Excerpted data:
%%

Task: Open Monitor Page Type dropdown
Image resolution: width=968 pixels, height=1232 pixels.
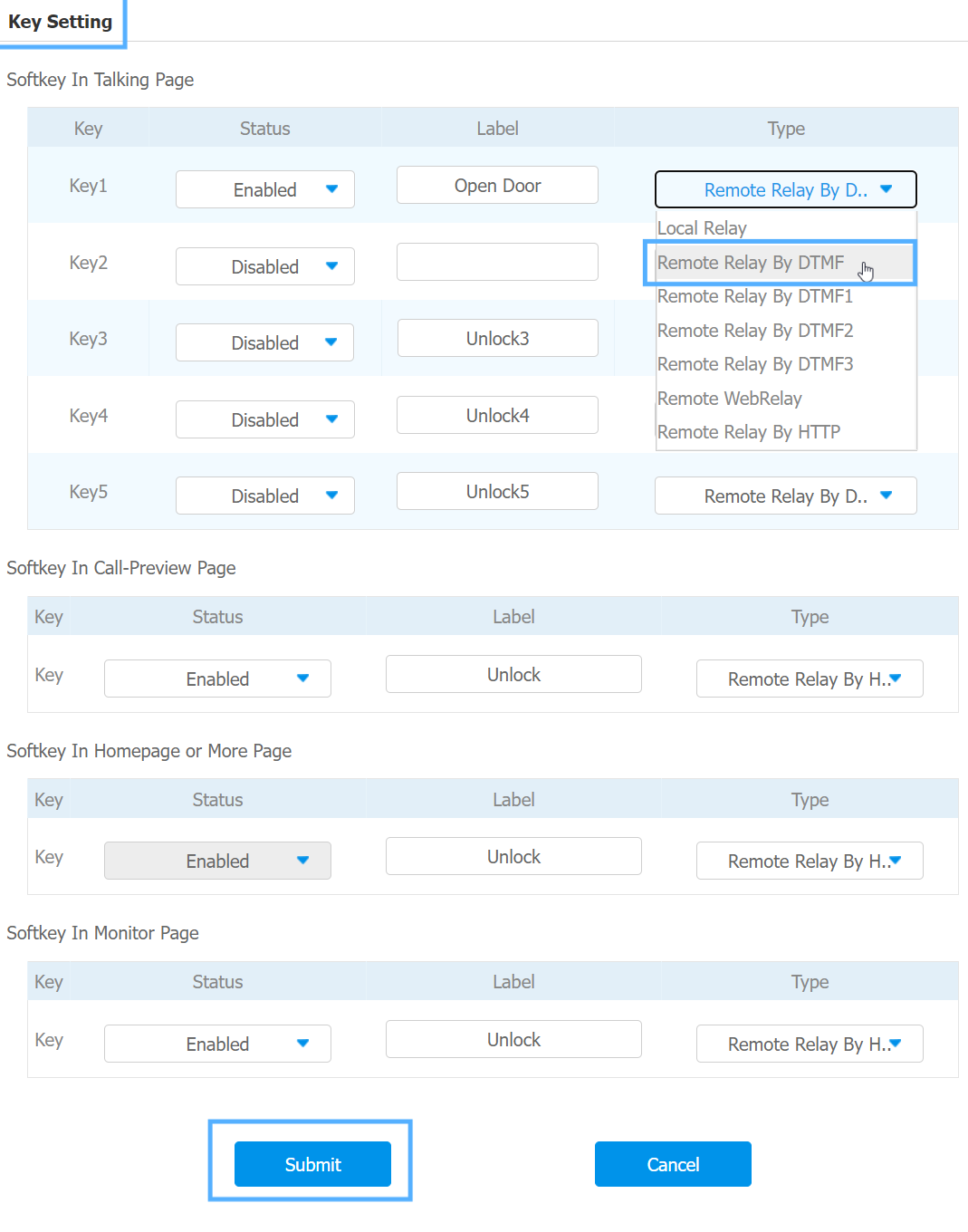Action: 810,1044
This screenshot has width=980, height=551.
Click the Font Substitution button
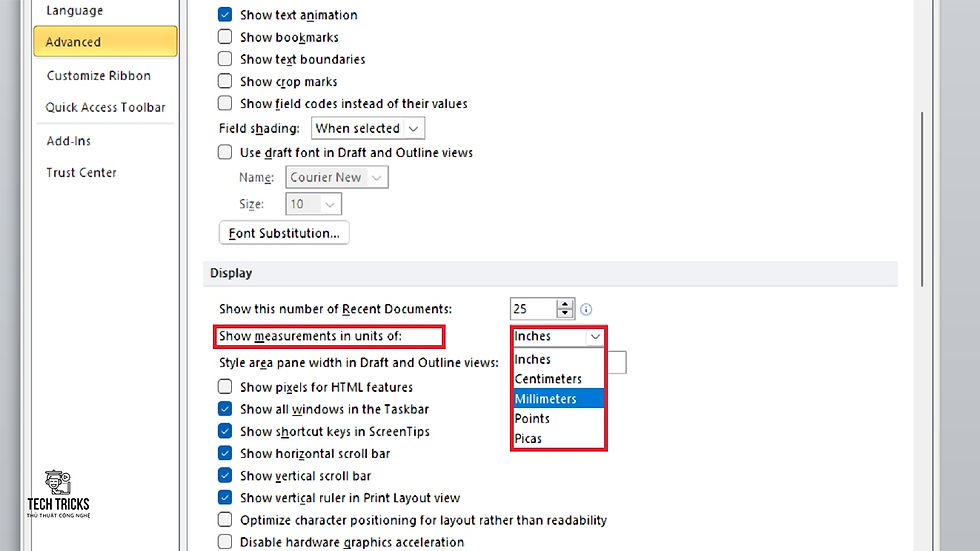284,233
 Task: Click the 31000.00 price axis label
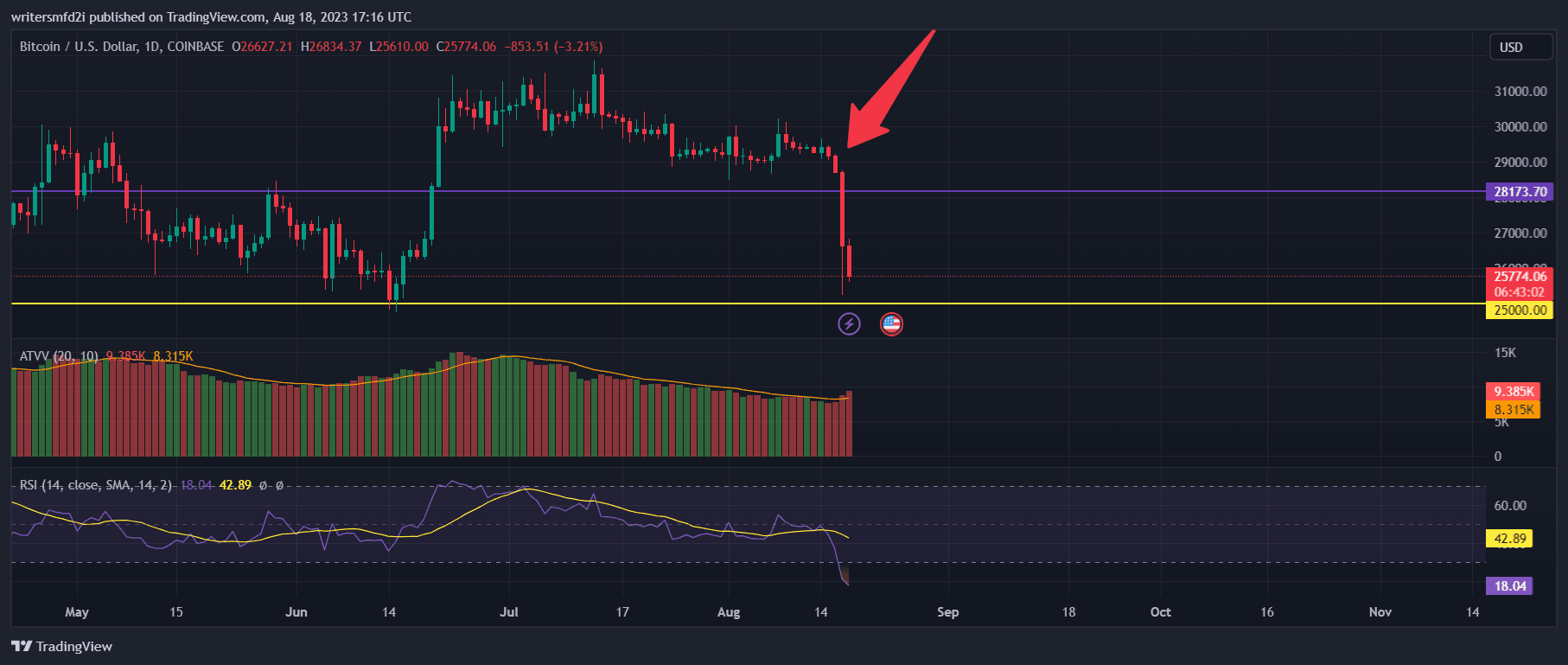pos(1520,92)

%%

Exercise objective: Each record must be repeated verbatim, and no picture may appear in the copy.

Exercise solution:
Task: Open Monitor Page Type dropdown
Image resolution: width=968 pixels, height=1232 pixels.
Action: 810,1044
This screenshot has width=980, height=551.
Click the Font Substitution button
284,233
 Task: Click the 31000.00 price axis label
pos(1520,92)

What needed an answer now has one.